- **ACTIVITY**: Would you return, word for word, the lines running from the one with "Click the tailwind.config.js file icon" to the final line of the listing below, pictures omitted?

:::::

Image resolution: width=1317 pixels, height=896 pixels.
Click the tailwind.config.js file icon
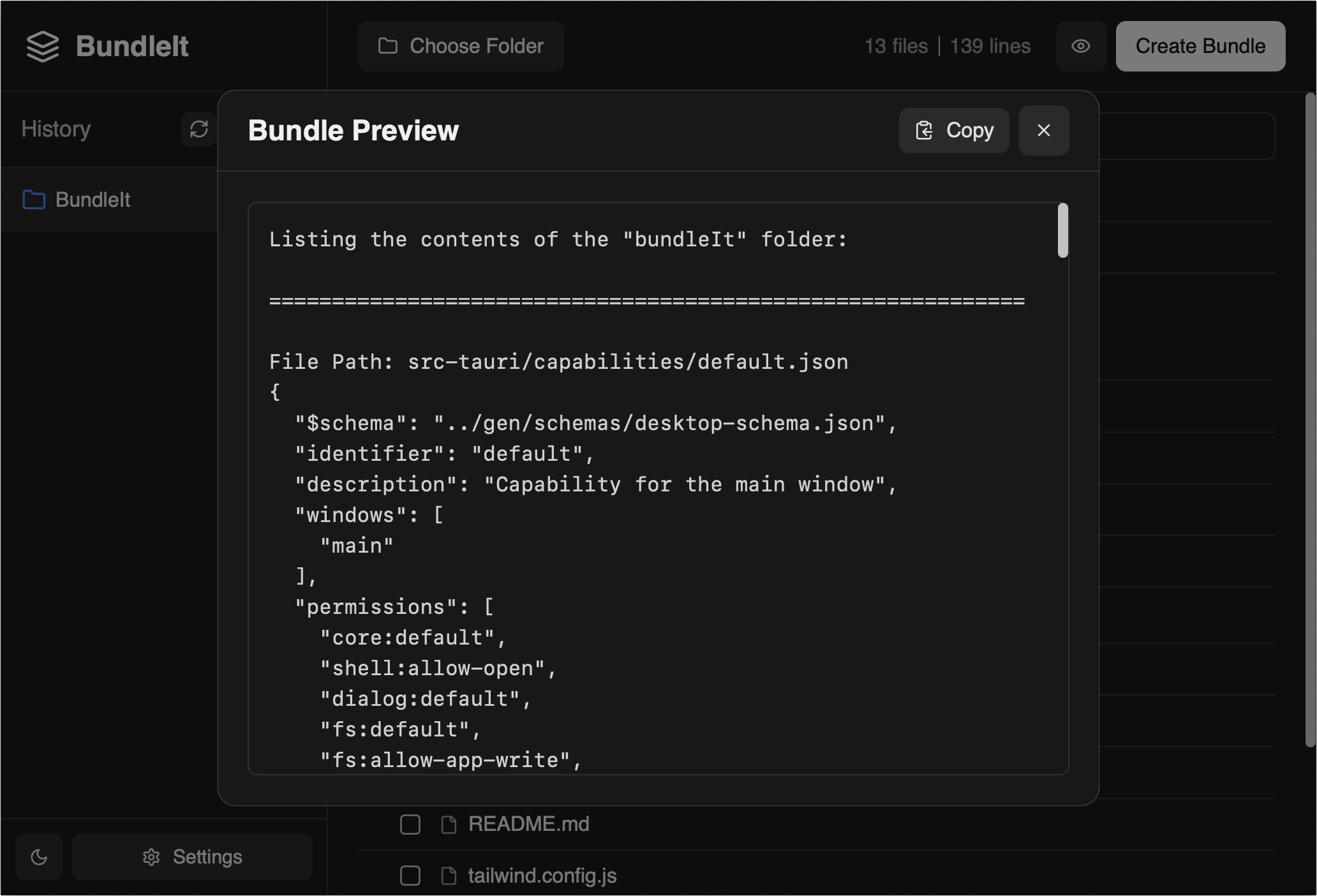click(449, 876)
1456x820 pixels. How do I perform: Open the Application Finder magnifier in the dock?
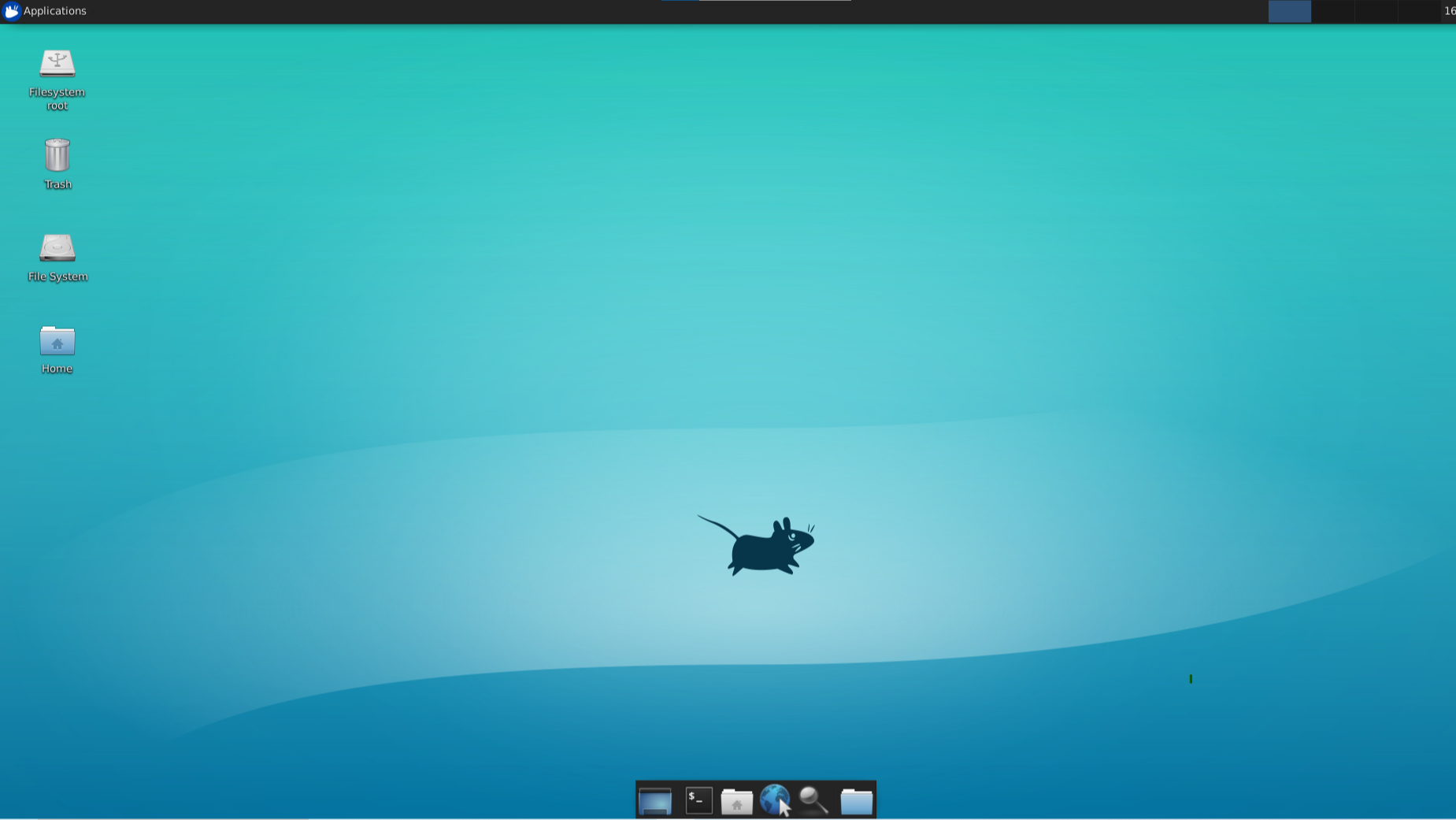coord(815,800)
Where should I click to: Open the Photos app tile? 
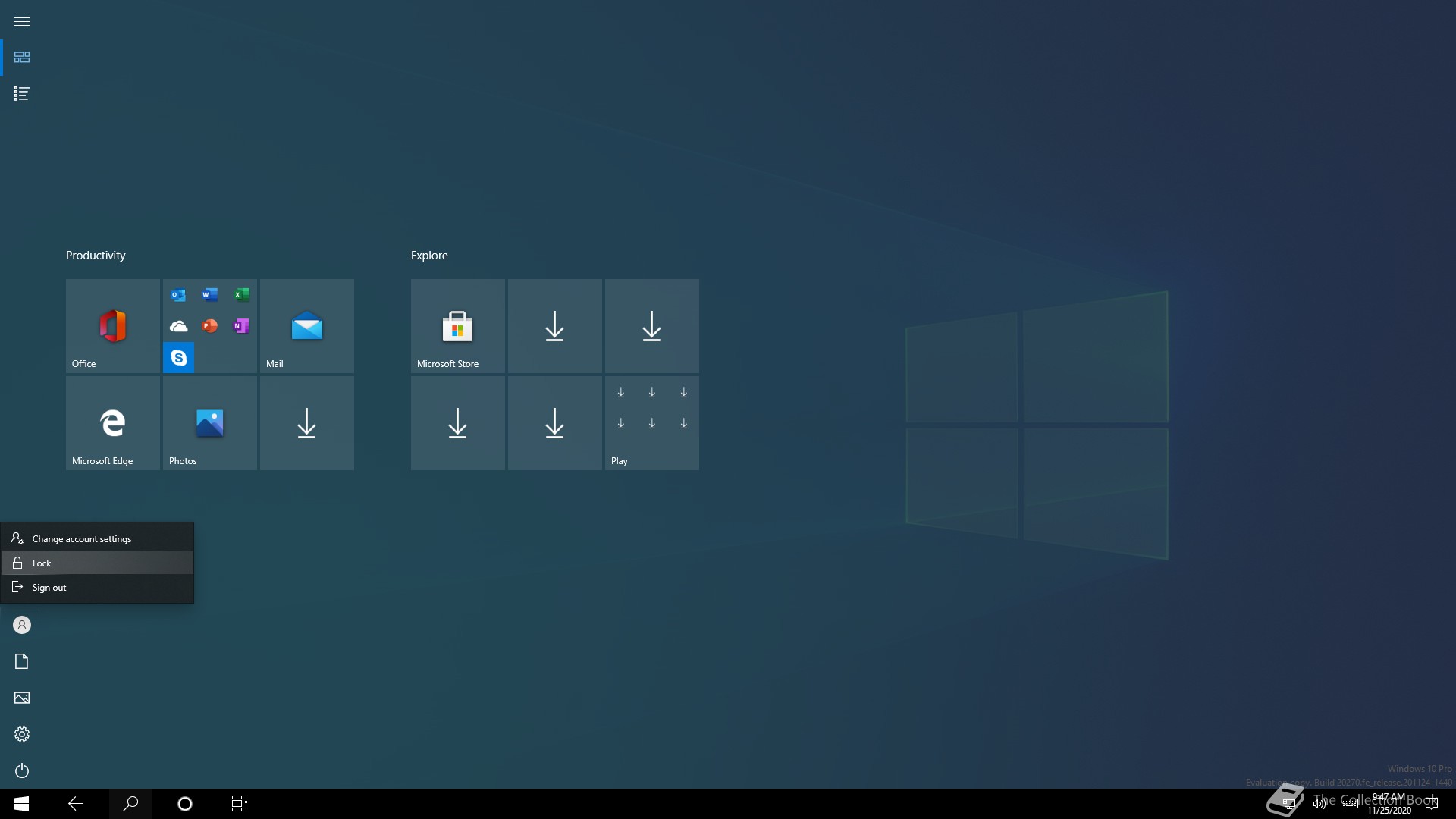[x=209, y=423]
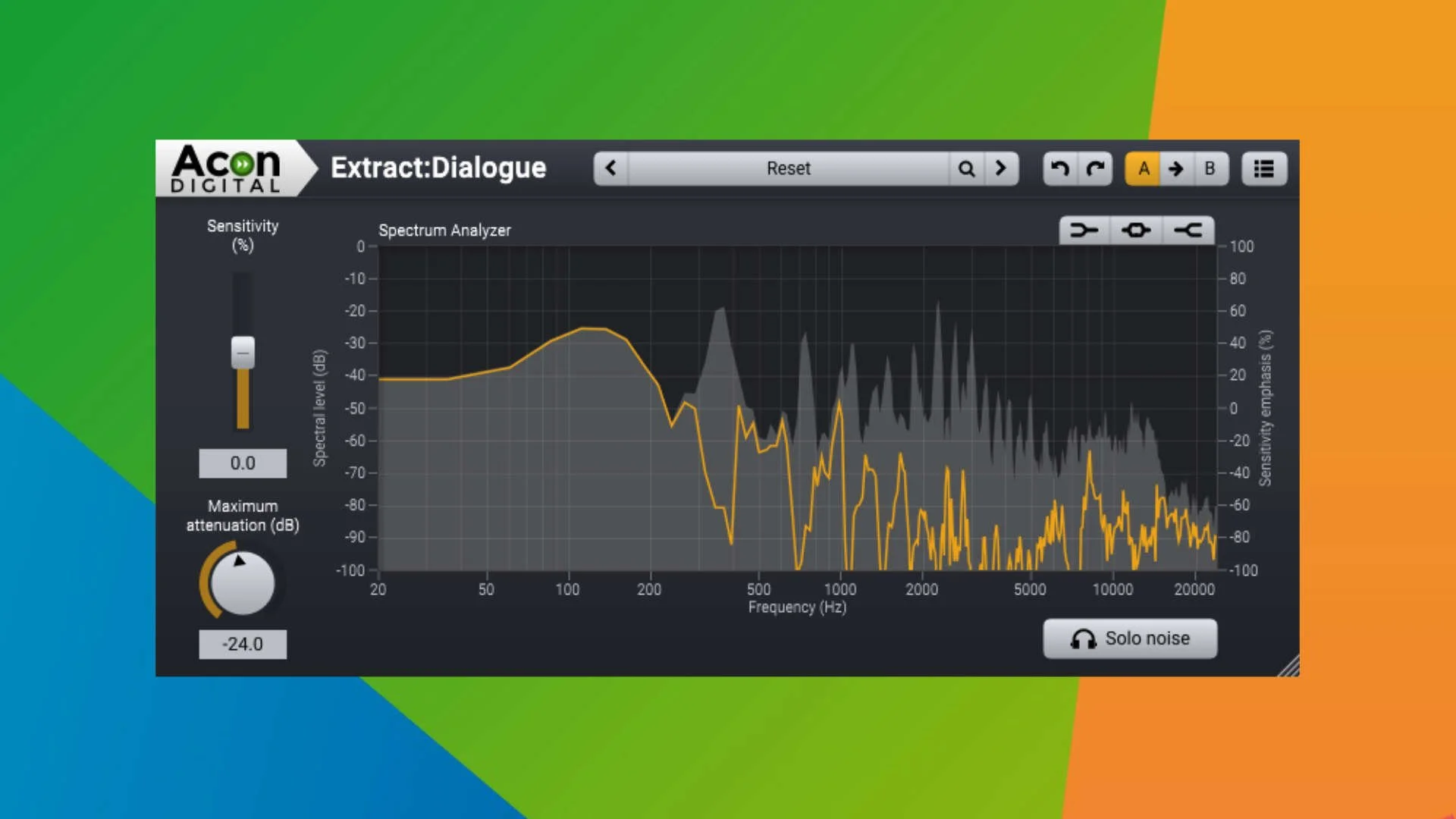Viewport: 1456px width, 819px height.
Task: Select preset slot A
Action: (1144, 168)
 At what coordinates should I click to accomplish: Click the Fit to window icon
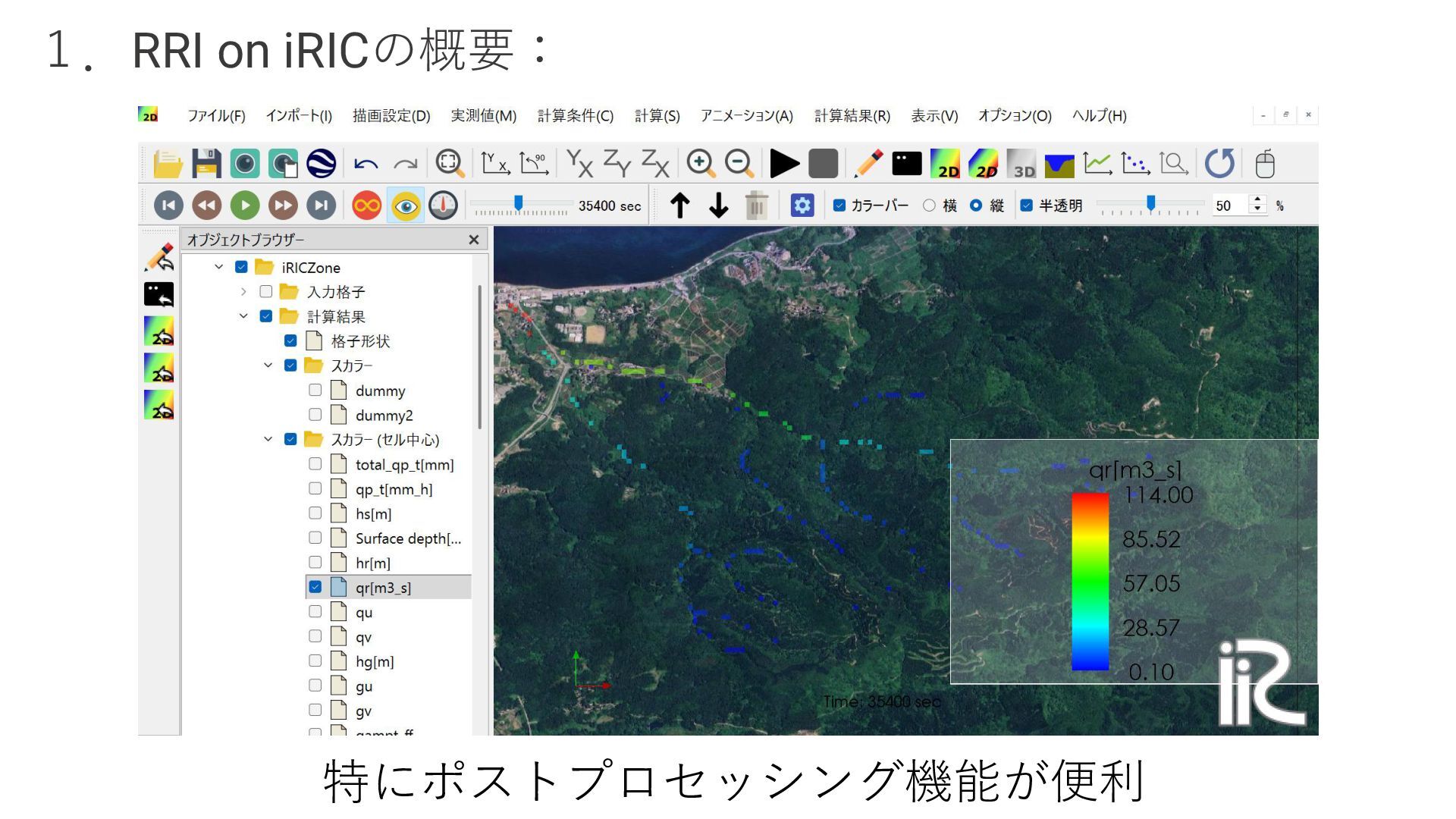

:::::

- **REPLY TO THE EXERCISE**:
Click the tailwind.config.js file icon
click(449, 876)
1456x820 pixels. How do I perform: Open the Application Finder magnifier in the dock?
coord(815,800)
Where should I click to: Open the Photos app tile? 
[x=209, y=423]
Viewport: 1456px width, 819px height.
Task: Select preset slot A
Action: (1144, 168)
 At what coordinates should I click to accomplish: Click the Fit to window icon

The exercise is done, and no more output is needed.